Mom busied herself in the kitchen. Doing what?
She'd scurry about all daylong from the kitchen sink
to the refrigerator. Always looking for something
but never finding whatever it was she kept looking for.
Me
and Brother Dennis would sit on
the
back-porch listening to Motherbanging around in the kitchen
and mumbling to herself.
We
never talked my brother and me.
We
just sat on the back porch stepsdigging at the dirt with the heels
of our tennis shoes quietly dreading
school on Monday. We hated school
almost as much as we hated each other.
And
my sister? She moved out ‘long ago
to
our Aunt Ella and Uncle Ace's ranch in the high desert. I never knew exactly
what she was doing up there so far away
from her family, her real family. I never
understood my sister or her moods.
Come
to think of it, I never understood
any
of the women in my life. That’s probably the reason why I live alone.
Anyways,
it’s Sunday,
Mother’s Day. As I write this poem, I wonder what my mother’s doing . . .

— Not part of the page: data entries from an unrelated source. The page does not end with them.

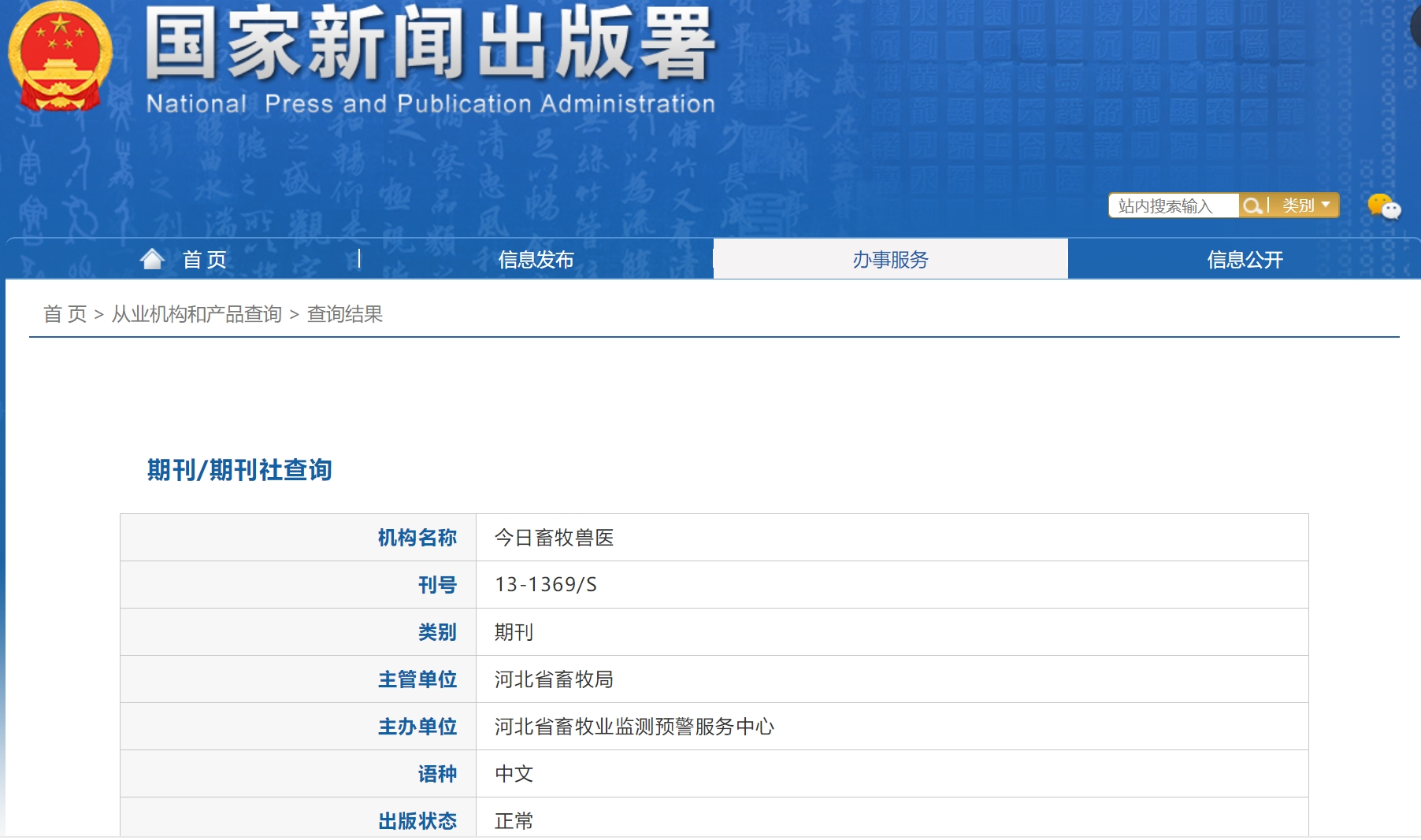Screen dimensions: 1421x840
Task: Click the National Press and Publication Administration text
Action: [430, 104]
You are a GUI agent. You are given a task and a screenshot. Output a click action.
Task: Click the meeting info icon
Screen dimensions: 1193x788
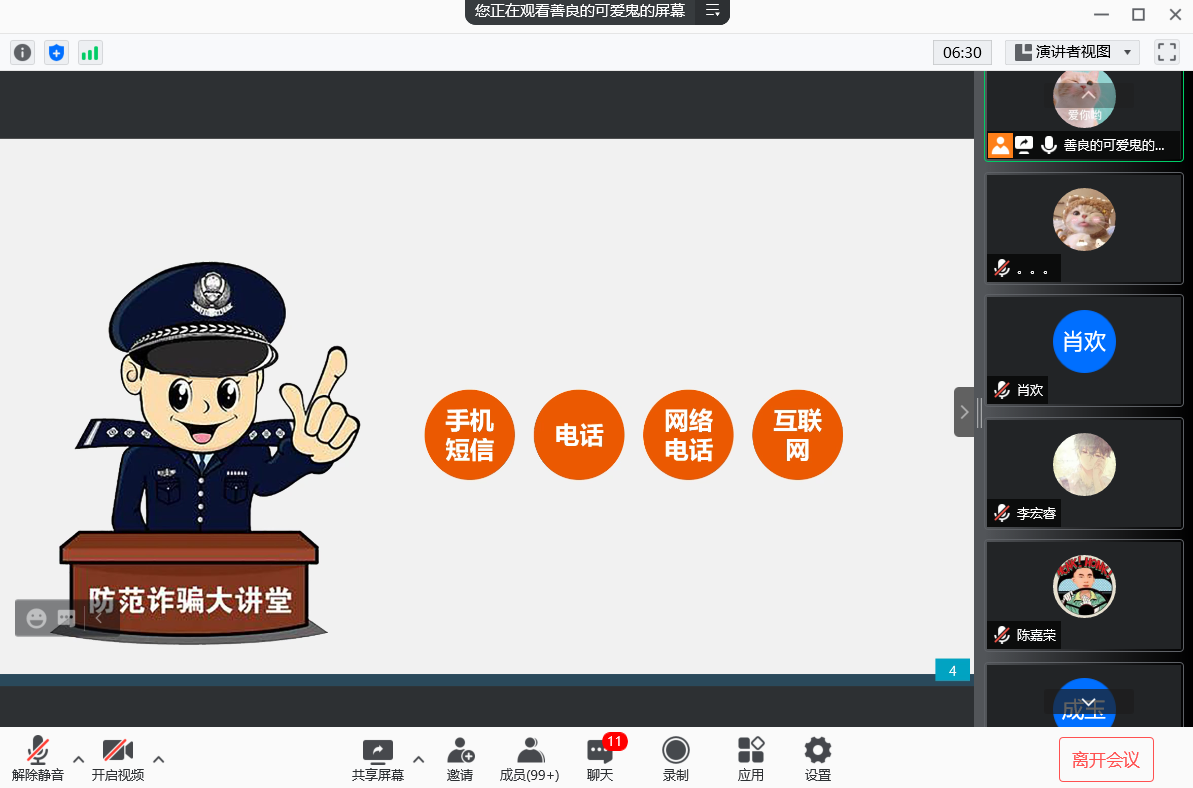pos(22,53)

probably walking to the refrigerator, to the kitchen sink,
stopping to fold and refold the dish towels, the cloth napkins
her mother had willed to her two years before I was born.
She still searches for that something she could never find.

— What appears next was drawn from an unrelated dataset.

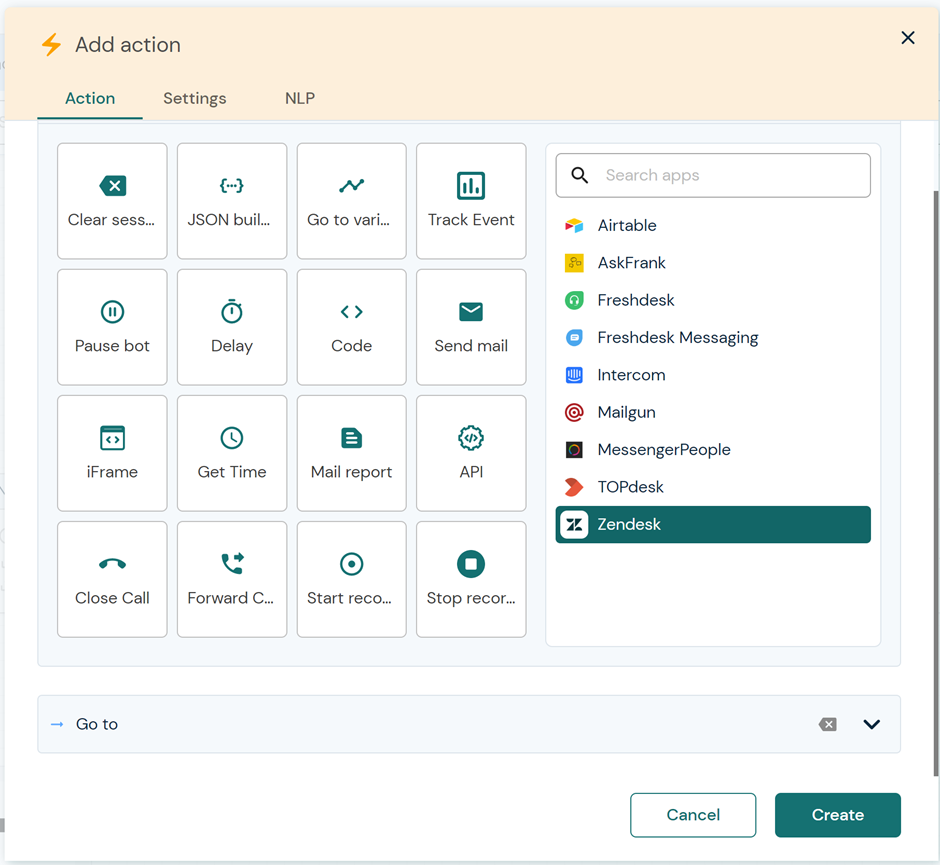Select the Clear session action tile
Screen dimensions: 940x865
point(112,201)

Woodie o5-13-12 (rewrites o5-11-14)
Thursday, May 19, 2016
So, I've had this idea of creating a comic strip based on my friend Michael. Michael is a recent graduate of OU! Yes, he is now one of Dylan's "Twenty years of schooling and they put you on the day shift" generation. An interesting kid living in one of the most interesting towns I've ever known. I know, I can hear the eyebrows raising and the skeptical voices shouting out, "What about Paris, New York, London?!" Well, I am sure that they are very lovely, creative and absolutely cool places to live . . . but when you look at them in the cold, hard light . . . Brother, they ain't nothing but glitter dust compared to good ol' Norman-town.

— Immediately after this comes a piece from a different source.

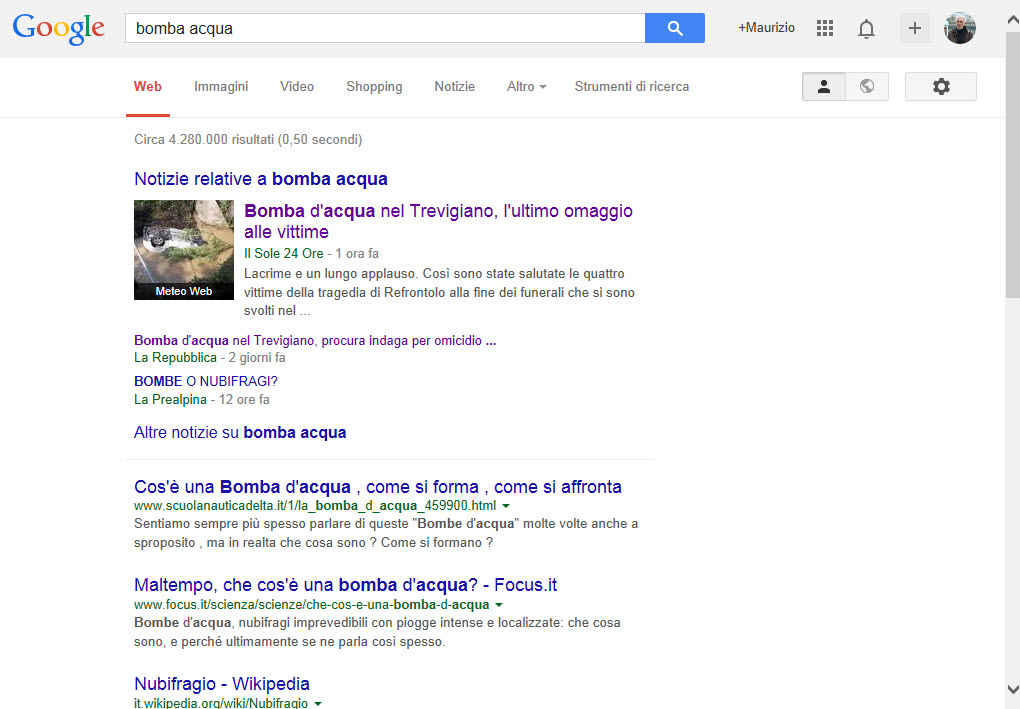Switch to the Immagini tab
1020x709 pixels.
click(221, 87)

Went to dinner with David and his family. Got invited to go with Brendan to go see a movie this weekend! Highly honored. Brendan's a interesting guy. Don't know his whole story but a very creative guy, smart. He has a movie review blog, The Norman Nerd. He writes really "beautiful," very creative reviews. He's a hell of a lot better writer than I am. I'm jealous.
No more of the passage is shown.